##### Trecho do texto #####
"The Passenger" e a falacia do pensamento impróprio

A alguns dias atrás fui pego de surpresa, em um dia comum, estava tudo bem normal e ridículo como de costume. Acordei com uma forte dor de cabeça, mesmo assim levantei, tomei café frio e escovei os dentes olhando para o idiota do reflexo.

Me puis a escrever para um trabalho do mundo acadêmico, o interminável academicismo, com cara de frustração mútua. Fiquei ali sem almoçar e me sentindo um nada que escrevia história frouxa. E escrevia bastante, bastante asneira, cheia de subjetividade e coisas que saem de mim para serem julgadas por outro ser e suas coisas. Redigi sobre um mundo diferente e seus embaralhos num contexto pós moderno que não se encaixa em nada, e assim ninguém se encaixa nele também. "Pós-modernismo não é o que você pensa" um apanhado de conclusões sobre os precipícios sociais, algo sufocante para as intempéries do que é, e o que não é real, e reflexivo para um adentro social da vida de um desajustado que não entende o corpo.
##### Dados fornecidos #####
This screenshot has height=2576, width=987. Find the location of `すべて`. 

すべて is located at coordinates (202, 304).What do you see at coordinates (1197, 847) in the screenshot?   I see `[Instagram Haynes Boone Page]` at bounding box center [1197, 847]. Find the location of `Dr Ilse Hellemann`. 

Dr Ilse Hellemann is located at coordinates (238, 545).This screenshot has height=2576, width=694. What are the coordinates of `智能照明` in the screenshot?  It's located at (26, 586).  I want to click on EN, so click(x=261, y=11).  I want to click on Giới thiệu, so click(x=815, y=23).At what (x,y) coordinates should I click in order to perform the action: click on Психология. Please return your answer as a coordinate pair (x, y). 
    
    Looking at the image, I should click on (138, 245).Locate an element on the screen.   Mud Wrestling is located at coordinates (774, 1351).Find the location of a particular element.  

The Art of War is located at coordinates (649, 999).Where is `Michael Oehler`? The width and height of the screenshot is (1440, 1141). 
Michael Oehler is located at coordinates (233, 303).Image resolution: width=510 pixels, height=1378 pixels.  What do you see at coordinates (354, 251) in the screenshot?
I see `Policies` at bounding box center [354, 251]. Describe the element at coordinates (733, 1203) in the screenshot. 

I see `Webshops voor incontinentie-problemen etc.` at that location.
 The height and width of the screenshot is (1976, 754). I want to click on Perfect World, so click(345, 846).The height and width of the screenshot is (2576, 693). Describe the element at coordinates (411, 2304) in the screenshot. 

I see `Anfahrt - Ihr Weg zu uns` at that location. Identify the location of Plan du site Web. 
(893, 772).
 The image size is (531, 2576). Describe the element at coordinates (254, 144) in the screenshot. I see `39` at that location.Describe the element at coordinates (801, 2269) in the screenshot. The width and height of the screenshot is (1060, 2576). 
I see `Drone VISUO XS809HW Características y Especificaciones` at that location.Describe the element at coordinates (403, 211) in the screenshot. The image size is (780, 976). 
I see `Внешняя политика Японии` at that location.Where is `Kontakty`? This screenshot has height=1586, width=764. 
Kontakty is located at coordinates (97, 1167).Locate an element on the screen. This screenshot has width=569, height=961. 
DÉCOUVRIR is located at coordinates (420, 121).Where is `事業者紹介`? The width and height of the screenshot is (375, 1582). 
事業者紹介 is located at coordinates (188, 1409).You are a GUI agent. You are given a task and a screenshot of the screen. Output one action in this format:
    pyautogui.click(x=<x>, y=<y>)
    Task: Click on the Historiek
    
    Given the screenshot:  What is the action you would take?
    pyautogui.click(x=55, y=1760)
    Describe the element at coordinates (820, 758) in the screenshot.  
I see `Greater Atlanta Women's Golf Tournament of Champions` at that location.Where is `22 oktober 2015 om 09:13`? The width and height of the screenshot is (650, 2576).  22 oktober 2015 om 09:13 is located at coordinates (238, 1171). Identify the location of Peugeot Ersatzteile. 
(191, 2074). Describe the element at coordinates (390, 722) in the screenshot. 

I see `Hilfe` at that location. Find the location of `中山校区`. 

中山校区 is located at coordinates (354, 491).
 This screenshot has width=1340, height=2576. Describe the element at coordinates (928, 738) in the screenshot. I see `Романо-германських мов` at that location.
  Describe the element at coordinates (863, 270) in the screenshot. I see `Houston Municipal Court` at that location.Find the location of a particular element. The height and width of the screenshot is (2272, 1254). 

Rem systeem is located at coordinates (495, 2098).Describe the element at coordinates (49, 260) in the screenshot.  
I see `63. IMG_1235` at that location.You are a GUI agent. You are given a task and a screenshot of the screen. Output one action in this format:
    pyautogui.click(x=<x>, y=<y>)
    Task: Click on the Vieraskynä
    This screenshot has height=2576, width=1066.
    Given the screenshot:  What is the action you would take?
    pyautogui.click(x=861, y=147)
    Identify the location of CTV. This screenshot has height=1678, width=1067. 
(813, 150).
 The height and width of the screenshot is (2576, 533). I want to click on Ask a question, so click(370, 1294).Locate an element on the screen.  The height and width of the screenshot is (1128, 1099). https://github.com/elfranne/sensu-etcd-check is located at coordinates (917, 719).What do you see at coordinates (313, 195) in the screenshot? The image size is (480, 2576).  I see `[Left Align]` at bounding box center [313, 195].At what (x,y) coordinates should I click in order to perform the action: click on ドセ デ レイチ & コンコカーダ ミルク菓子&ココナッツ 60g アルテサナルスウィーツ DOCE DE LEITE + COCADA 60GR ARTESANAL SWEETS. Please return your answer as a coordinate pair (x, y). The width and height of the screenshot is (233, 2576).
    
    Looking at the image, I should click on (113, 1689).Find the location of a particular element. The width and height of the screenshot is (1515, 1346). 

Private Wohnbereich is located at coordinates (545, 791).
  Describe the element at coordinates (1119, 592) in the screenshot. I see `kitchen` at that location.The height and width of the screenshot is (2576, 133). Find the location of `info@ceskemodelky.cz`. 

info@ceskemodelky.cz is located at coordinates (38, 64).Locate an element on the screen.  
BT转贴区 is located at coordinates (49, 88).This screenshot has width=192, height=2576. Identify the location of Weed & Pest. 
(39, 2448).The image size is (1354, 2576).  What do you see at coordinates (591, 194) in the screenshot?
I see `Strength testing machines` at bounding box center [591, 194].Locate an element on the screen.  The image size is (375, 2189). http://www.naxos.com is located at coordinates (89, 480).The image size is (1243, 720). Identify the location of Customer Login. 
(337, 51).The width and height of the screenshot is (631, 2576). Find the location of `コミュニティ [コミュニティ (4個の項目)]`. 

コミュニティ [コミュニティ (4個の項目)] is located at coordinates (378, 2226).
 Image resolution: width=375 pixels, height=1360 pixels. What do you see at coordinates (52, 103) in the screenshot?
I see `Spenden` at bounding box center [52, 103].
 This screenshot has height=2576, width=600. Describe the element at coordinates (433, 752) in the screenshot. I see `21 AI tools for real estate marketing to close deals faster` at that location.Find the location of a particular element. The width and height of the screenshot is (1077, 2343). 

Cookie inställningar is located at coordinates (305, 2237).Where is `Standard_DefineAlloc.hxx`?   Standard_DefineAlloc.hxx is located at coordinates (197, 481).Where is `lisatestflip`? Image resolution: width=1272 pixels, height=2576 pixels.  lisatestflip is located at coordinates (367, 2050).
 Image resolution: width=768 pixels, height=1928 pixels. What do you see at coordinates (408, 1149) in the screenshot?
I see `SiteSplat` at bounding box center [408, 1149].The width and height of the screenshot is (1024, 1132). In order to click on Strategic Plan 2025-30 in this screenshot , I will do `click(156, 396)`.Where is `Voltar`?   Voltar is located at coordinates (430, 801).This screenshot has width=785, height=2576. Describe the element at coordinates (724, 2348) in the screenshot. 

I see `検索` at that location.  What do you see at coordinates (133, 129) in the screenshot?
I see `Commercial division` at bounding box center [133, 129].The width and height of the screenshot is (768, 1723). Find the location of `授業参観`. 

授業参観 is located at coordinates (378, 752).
#####
- Instruções
Diga se cada afirmação a seguir concorda com o trecho, respondendo sim ou não e citando as palavras dele que decidem a resposta: (a) Quem narra acordou com dor de cabeça. (b) O café daquela manhã estava quente. (c) Quem narra parou de escrever para almoçar.

- Resposta
(a) Sim: "Acordei com uma forte dor de cabeça".
(b) Não: "tomei café frio".
(c) Não: "Fiquei ali sem almoçar".